“你可以走,只是你的鐐銬里藏著的金針上涂有的毒液可以輕松毒死一頭大象,而我,有隨時使用它的權利。”岳老夫人轉動著自己的戒指。
“你、你到底想干什么?”岳珊不敢置信地看著岳老夫人。
“從今天開始,你負責貼身伺候我。”岳老夫人彎了彎那刻薄的唇:“去給我倒杯茶水。”
“我”岳珊還來不及拒絕,便感覺一陣電流從她腳腕上的鐐銬傳來,疼的她重重跌在地上。
“當年你媽費盡心機勾引我兒子,偷學了我岳家的金針絕技,后來又大著肚子跟小白臉私奔,為此不惜廢了我兒子的一雙手,害得他終身殘疾抑郁而終。
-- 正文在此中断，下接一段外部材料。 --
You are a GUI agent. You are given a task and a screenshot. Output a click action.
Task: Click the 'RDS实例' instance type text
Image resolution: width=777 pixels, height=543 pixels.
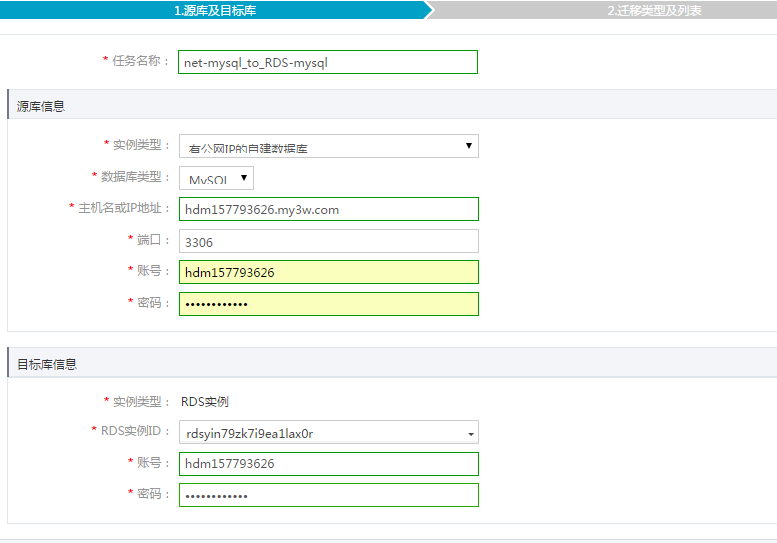205,402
”岳老夫人看著岳珊冷笑一聲:“歡迎回到岳家。”
歡迎來到地獄。
門外,岳家大小姐表情凝重。
“大小姐,叛徒的后人已經帶回來了,南城那邊的事情也讓岳家分支處理干凈了,‘岳珊’從任何意義上都只是一個死人了。”忠伯看向自家大小姐面露不解:“您還有什么心事嗎?”
“我在回來的路上檢查過岳珊的手,她的手不像是醫者的手。”岳家大小姐緩緩開口道:“她應該是沒有學過岳家金針。”
“那叛徒應該是怕岳家追責,這才沒將金針技法傳給她的女兒。”忠伯想了一下說:“算她識相。”
“不對。”岳家大小姐搖了搖頭:“當初在南城醫院時,我親自檢查過了,嚴家主的癥狀非岳家金針不可救,當時施針救了嚴家主的人,一定是個善使岳家金針的人,是個本事不在我之下的高手。”
她當時就是依靠這條線,才在南城找到了岳珊這個叛徒后人。
“難不成那叛徒還收了徒弟,留了后手?”忠伯眉頭蹙起表情沉重:“岳家金針不可外傳。”
“不管是誰,必須找到她。”岳家大小姐眉頭緊鎖,眼神篤定:“按規矩,當廢了她的雙手。”
“是。”忠伯點了一下頭:“那老奴繼續派人去查,一定查出那個使金針冒充您的騙子。”